== MATERIAL PROVIDED

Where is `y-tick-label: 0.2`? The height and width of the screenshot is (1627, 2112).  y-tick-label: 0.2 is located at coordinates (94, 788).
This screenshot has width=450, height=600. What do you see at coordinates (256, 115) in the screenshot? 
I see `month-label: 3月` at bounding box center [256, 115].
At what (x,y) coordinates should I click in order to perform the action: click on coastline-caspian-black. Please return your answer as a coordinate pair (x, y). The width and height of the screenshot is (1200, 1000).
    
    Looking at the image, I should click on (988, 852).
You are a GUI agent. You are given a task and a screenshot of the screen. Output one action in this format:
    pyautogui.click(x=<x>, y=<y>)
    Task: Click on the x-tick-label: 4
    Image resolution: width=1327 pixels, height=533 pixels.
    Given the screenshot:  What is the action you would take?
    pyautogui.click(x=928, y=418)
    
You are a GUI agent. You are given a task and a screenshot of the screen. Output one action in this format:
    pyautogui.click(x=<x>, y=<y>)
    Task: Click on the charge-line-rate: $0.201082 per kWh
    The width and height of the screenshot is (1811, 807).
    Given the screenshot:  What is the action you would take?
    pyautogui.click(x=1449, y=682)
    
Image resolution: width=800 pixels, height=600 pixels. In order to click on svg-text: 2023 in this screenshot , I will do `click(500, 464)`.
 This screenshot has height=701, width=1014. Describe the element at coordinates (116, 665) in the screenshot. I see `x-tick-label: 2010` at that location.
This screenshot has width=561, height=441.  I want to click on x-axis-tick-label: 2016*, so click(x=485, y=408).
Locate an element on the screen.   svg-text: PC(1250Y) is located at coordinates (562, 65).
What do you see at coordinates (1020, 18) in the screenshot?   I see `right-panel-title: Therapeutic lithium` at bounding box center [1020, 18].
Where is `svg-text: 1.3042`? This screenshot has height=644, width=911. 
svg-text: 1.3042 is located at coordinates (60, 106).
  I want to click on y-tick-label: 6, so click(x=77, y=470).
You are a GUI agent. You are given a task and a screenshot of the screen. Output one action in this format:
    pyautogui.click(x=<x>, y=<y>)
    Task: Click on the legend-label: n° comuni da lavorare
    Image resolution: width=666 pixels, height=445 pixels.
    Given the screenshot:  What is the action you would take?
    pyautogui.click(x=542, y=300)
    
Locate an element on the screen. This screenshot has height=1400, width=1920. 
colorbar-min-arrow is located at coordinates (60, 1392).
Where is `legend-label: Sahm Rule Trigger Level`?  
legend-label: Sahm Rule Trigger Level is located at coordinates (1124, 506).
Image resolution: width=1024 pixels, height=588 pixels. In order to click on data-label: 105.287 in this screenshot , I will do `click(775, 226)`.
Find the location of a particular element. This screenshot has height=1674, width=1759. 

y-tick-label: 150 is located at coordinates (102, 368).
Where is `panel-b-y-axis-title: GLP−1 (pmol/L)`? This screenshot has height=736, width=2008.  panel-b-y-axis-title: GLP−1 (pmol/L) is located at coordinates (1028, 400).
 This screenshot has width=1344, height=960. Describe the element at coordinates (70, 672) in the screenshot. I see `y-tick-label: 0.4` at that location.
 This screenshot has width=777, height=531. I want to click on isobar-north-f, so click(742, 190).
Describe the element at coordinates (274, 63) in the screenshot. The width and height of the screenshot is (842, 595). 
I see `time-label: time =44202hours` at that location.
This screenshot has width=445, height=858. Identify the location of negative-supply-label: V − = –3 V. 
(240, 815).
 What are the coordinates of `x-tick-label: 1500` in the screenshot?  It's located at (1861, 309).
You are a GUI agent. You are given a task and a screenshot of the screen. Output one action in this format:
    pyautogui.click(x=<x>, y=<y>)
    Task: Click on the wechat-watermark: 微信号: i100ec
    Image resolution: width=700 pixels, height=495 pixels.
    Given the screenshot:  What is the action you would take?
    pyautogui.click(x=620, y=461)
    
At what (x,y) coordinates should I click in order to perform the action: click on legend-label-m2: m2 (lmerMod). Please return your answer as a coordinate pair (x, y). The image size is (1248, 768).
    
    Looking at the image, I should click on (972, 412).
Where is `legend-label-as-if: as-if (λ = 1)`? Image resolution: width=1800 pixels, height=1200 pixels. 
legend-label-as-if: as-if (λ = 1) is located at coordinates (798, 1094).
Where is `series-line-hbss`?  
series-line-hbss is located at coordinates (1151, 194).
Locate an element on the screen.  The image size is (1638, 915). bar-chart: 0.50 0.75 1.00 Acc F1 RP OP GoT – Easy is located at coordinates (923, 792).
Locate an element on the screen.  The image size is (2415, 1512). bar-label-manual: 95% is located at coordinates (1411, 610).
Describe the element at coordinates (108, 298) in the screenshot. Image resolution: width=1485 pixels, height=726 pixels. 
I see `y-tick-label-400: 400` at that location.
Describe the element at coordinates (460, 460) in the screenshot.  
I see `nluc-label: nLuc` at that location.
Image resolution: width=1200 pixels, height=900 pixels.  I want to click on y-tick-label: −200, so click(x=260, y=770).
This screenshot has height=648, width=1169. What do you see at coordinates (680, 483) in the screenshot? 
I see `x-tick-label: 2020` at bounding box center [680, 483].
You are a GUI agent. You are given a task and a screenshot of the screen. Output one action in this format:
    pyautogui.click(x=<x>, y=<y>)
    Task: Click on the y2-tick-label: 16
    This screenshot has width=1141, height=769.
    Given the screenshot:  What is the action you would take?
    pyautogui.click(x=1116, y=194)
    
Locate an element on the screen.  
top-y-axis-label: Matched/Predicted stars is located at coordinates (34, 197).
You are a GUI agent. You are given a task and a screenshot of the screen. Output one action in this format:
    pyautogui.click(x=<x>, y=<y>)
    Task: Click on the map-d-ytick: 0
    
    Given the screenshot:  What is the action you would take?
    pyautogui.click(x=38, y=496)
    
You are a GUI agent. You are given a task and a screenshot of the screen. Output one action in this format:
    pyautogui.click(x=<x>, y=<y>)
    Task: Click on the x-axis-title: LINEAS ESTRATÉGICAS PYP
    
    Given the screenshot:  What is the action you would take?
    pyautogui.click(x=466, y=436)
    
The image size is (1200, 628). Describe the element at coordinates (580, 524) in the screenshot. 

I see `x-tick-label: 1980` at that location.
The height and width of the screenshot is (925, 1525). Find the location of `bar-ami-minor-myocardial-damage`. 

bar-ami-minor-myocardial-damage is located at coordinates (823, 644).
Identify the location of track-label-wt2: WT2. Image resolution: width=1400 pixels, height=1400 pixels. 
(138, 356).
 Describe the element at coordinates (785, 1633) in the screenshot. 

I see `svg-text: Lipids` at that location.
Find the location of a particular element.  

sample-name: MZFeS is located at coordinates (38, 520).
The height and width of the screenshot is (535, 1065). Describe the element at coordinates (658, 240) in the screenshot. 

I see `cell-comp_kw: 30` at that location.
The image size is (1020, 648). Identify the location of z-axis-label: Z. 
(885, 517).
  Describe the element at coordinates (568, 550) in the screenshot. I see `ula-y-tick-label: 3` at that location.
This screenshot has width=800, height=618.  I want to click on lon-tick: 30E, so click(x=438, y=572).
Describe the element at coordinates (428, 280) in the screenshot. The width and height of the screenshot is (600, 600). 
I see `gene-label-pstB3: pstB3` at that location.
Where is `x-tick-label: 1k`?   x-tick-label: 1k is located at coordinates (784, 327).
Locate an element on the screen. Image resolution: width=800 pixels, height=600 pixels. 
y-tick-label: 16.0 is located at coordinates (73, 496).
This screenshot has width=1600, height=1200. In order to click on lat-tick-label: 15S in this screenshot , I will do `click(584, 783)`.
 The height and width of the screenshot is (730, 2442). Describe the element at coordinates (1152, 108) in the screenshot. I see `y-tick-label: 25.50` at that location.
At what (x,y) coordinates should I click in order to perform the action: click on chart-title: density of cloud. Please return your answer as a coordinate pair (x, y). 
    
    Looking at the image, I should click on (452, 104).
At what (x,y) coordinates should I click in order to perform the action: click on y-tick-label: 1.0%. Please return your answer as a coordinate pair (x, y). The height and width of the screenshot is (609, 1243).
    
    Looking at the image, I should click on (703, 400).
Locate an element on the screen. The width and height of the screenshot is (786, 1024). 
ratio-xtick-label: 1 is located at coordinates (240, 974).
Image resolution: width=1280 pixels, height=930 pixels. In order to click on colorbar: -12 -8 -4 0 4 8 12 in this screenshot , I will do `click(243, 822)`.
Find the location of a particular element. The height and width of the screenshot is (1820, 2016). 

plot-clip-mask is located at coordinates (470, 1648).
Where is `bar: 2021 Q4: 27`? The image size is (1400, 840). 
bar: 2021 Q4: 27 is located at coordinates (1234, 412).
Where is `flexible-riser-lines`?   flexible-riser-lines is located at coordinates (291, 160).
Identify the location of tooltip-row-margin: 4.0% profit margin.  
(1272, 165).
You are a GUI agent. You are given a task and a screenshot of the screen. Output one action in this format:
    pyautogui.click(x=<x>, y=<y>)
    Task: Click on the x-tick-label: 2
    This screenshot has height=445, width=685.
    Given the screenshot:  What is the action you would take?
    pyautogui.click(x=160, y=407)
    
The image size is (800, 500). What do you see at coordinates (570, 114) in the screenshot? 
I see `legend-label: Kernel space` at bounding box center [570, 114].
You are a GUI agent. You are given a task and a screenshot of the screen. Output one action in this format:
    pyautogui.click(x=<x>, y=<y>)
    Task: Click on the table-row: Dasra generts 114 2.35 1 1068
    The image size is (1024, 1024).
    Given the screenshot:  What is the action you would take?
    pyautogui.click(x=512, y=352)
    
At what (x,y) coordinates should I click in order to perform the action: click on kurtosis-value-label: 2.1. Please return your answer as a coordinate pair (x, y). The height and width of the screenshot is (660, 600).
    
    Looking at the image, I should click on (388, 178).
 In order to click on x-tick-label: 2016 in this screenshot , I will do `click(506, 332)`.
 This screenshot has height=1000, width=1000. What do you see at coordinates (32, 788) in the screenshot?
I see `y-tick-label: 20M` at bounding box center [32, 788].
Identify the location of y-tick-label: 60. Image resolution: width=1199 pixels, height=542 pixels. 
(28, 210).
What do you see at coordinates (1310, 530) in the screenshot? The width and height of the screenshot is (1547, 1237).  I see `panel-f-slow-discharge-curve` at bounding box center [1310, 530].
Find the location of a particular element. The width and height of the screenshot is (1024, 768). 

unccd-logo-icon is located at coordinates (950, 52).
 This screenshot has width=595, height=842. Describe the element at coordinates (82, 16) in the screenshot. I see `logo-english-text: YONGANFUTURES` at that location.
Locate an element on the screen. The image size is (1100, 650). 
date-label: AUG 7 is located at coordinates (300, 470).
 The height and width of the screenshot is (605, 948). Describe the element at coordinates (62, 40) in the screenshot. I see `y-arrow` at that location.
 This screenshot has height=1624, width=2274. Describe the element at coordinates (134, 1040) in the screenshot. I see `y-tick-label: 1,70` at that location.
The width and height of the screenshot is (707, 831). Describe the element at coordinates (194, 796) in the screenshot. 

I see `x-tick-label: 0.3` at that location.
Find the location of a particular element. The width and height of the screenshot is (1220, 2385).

====

(EXERCISE INSTRUCTIONS)
Please copy out each line of the listing above that contains the string "want". Case counts when matching.

(RESPONSE FOR THIS EXERCISE)
This screenshot has width=561, height=441.  I want to click on x-axis-tick-label: 2016*, so click(x=485, y=408).
  I want to click on y-tick-label: 6, so click(x=77, y=470).
 This screenshot has width=777, height=531. I want to click on isobar-north-f, so click(742, 190).
Image resolution: width=1200 pixels, height=900 pixels.  I want to click on y-tick-label: −200, so click(x=260, y=770).
This screenshot has width=800, height=618.  I want to click on lon-tick: 30E, so click(x=438, y=572).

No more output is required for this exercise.